EASi Workshop // HYPERVIEW2

Make AI in space make sense

#HYPERVIEW2 // EASi // ECAI

As we increasingly rely on AI for satellite operations, Earth observation, and mission-critical decisions, the question isn’t just what AI predictsbut why. EASi and HYPERVIEW 2 by KP Labs, MI² (Warsaw University of Technology), Poznan University of Technology and ESA Φ-Lab tackle the frontier of Explainable AI (XAI) for space, spotlighting the urgent need for trust, clarity, and accountability in high-stakes environments.

From understanding atmospheric changes to operating spacecraft autonomously, AI decisions impact real missions and real lives. But without transparency, we risk losing trust in these systems—especially when lives, missions, or environmental decisions are on the line.

With HYPERVIEW2, we’re challenging researchers, engineers, and data scientists to explore new ways of making AI interpretable and explainable for satellite data processing, space operations, and Earth monitoring.

Challenge? Workshop? Both!

The new HYPERVIEW2 Challenge is implemented as part of the Explainable AI in Space (EASi) workshop, that KP Labs, ESA, and the AI4EO team are organising as part of the European Conference on Artificial Intelligence (ECAI), which is hosted in Bologna, Italy from 25th–30th October 2025.
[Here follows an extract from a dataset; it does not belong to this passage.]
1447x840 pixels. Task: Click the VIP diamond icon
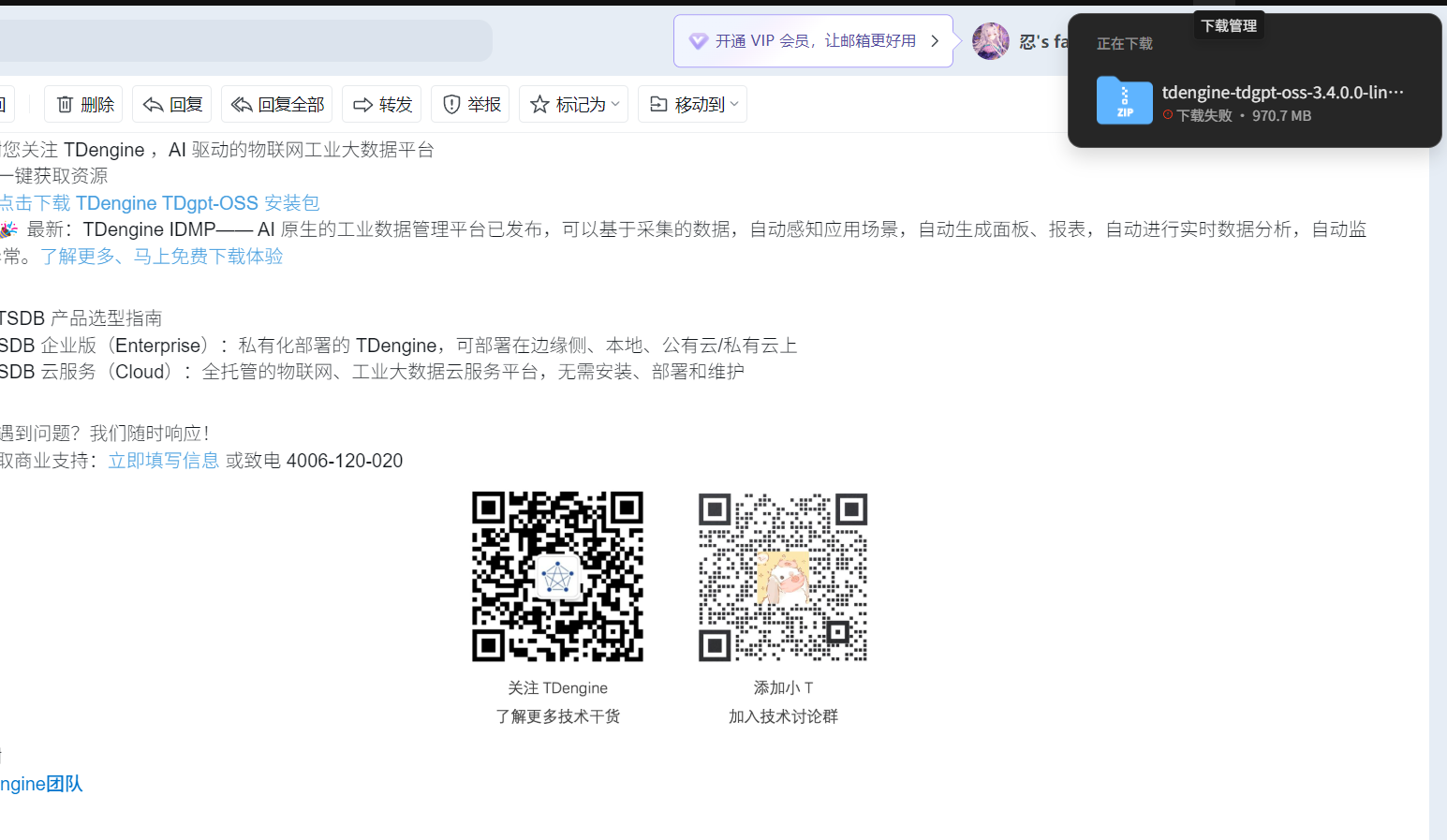[x=698, y=41]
Participants are welcome to engage in multiple ways: you can take part in the challenge only, submit a paper to the workshop only, or combine both for a deeper contribution. Submitting a paper is not required to join the challenge, and vice versa—though we strongly encourage participants in the challenge to consider sharing their methods and insights through a workshop submission. This flexible format allows researchers, engineers, and AI practitioners to participate in the way that best suits their expertise and goals. Whether you’re aiming to publish, to compete, or to do both, EASi and HYPERVIEW2 provide a shared platform to advance the frontiers of trustworthy, explainable AI in space applications.

 

Transparency beyond the stratosphere

As space exploration and Earth observation increasingly rely on artificial intelligence (AI) for mission-critical tasks such as satellite operations, data analysis, and decision-making, ensuring the reliability, interpretability, and accountability of these AI systems becomes paramount. The EASi workshop addresses a critical intersection between Explainable Artificial Intelligence (XAI) and space applications, offering broad relevance to multiple research and industrial communities beyond traditional AI approaches. We promote methods to make AI models more explainable and transparent, particularly in safety-critical and high-stakes environments like space, targeting the topics having far-reaching implications across various sectors:

  • Aerospace: The safety, reliability & transparency of AI in space applications impact both governmental space agencies and private sector efforts. Ensuring that AI-driven systems can be trusted, explained, and verified in mission-critical environments is crucial to avoiding catastrophic failures & ensuring public trust.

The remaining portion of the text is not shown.